犬の多頭飼いについては、実際に今多頭飼いをしている犬の飼い主さんにインタビューをした下記の記事も参考に!
留守番時に愛犬をハウスに入れると狭くてかわいそう!?
どんなにフリーにお留守番させても、一人切りの愛犬が部屋のど真ん中で足を広げて眠ることはまずありません。
ソファが真ん中でも、自分よりも背の高い支えとなる背もたれがあったり落ち着く「へこみ」があったりすれば、それを利用して休むはずです。
ソファなどがない場合は壁にもたれたりイスの下にもぐったりして休みます。
つまり少し暗くて狭くて安心できる場所を犬は好みます。
POINT
3時間くらいならクレートに入れておいてもなんら問題はありませんので、フリーにしてイタズラしてしまったり、トイレをそこら中にしてしまう場合は、クレート、またはケージに入れるようにしましょう。
長時間お留守番ができる様にしつける為には準備が必要

長時間のお留守番は、「させないに」こしたことはない
お留守番をさせないといけない場合は、今挙げて頂いたことを心がけて実践するべきなのですが、させなくても済むならお留守番をさせないにこしたことはありません。
なるべく早く帰る、ちょくちょく帰る、ペット保育園に預ける、ペットシッターを使用する、、、などです。
それが現実的でない、という場合はお留守番をさせる為の「準備」を愛犬にしてあげることが不可欠となります。
出かける前や帰宅した後、休日に十分に運動&ケアをさせる
これから何時間も一人になる犬にとっての大敵は「暇でさみしいと思う時間」です。
アクティブな犬種であるほどそれを考えてあげないといけません。
出かける前に外に連れ出し、トイレをさせ、運動をさせ、ご飯をあげて「あー疲れた、お腹もいっぱいだし、ひと眠りするか」と思わせてから出かけることが長時間お留守番をさせる飼い主さんの務めです。
帰ってきたあとも、やはり長い散歩や遊びにでかけてあげるべきでしょう。
それでもこのような生活サイクルでは新鮮な風や日光を浴びる機会がありません。
人間同様、日光から得る栄養は非常に重要です。
休日の日光が降り注ぐ時間帯に外に連れ出してあげましょう。
噛んでもいいおもちゃや知育玩具を置いてでかける
当然ぶっ続けで眠り続ける犬は老犬くらいしかいないので、日中「暇だな~」と思ってしまう時間がまためぐってきます。そんなときに、フードやオヤツが入っていて、転がしたりするとその食べ物が出てくる知育玩具を、タイプ別においてあげると、暇も食欲も満たせるので効果的です。
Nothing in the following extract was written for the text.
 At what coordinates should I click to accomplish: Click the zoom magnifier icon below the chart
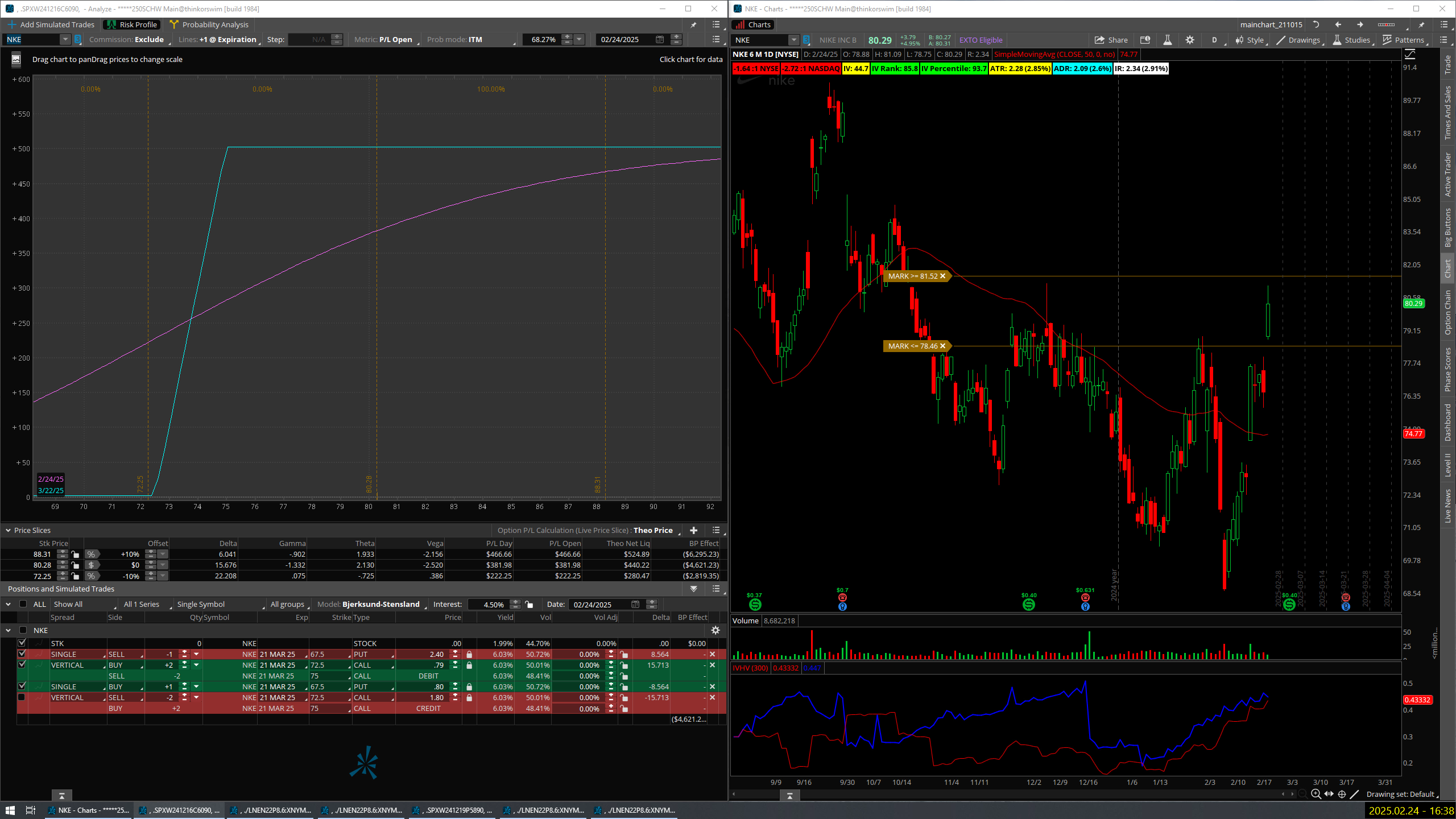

食べ物が入っていなくても、誤食の心配が無い硬くて噛んで面白いおもちゃも容易してあげましょう。噛み噛みすることで安心感を得るパピーには特に効果的です。
家に一緒にいるときも愛犬とベタベタしすぎない
一緒にいるときもお互い「一人になる時間」を大切にしましょう。
お留守番時と一緒にいるときのギャップが激しければもっとお留守番ができなくなってしまいます。
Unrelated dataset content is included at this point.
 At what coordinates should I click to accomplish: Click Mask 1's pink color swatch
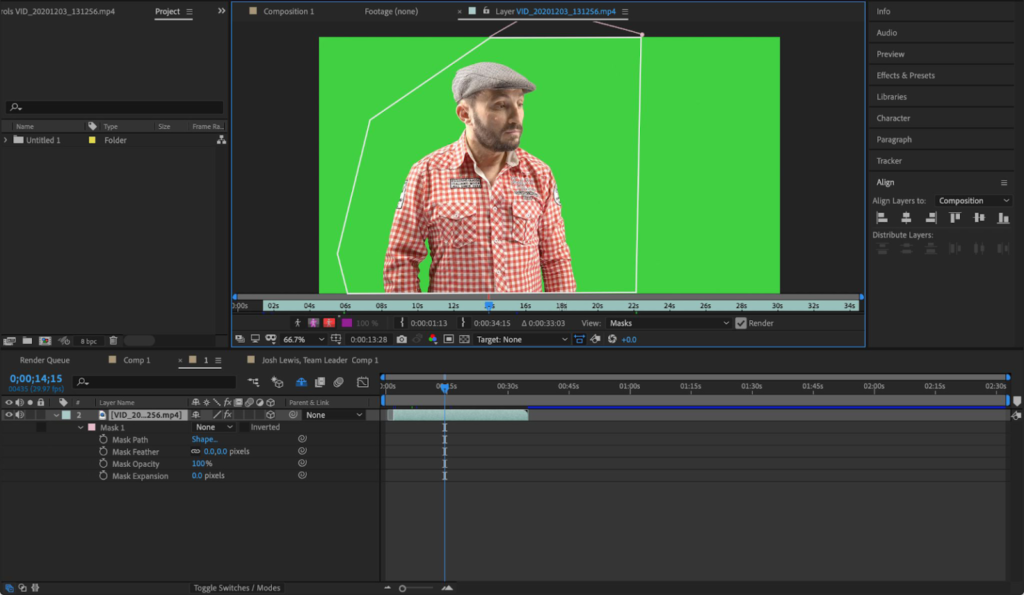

愛犬と一緒の部屋にいたとしても、終始触っていたり、話しかけたり、目を見つめたりしないことです。
これはお留守番を長時間させる必要のないご家庭も、万が一お留守番をさせないといけない時のためにも同じように振舞っておくべきでしょう。
犬の分離不安という言葉

分離不安という言葉が最近は横行しています。
冒頭でも述べたように、飼い主さんが愛犬に対してお留守番をさせる、一人で大人しくできるための準備、飼い主さん側の心構え、安定したマインドがない状態なので、うちの子は「分離不安」ですと表現してしまうことを多々目にしてきました。
愛犬が「分離不安」なのではありません、多くは飼い主さんが不安がったり単純に寂しがったりして、それらが犬に伝染していきます。
今まで述べたきたような十分な準備をすれば、飼い主さん自身が「これならうちの子はお利巧にしてくれるはずだ」という良いマインドができ、それが愛犬に伝わり、信頼感となり、一人になれるようになっていくでしょう。
犬によっては例外もある|犬の留守番のしつけ時の注意点
クレートやケージに入れてあげるのは、犬を落ち着かせるための最善策として日々勧めているのですが、やはり飼い主さんのマインドとは関係なく、パニックを起こし、クレートの扉を破壊して脱走してしまうような犬たちもいます。
もちろん災害が多い日本ではクレートにいれないといけなくなる状態になってしまうことも考えられます。
その為そういった愛犬がいる場合は、人が見てあげられる状況下で、クレートに入れて、オヤツをあげたり、なだめたりして、まずは数分でも我慢できる練習をする必要があるかと思いますが、やむを得ずお留守番をさせるときは、フリーの状態にしてあげて、犬用のベッドや扉が開いた状態のクレートやケージを起き、犬が入りたいときは入れるようにしてあげましょう。
そうしないと、口の中や足先を痛々しいほどに傷つけてまで脱走するような犬も稀にいるからです。
フリーにしてお留守番をさせるときには、もちろん出かける前に上記で述べたような準備をしっかりした上で、イタズラができなくなるようにゴミ箱などは棚の上にあげたり、誤飲誤食につながるような危険やものがないように、しっかり整理整頓するべきでしょう。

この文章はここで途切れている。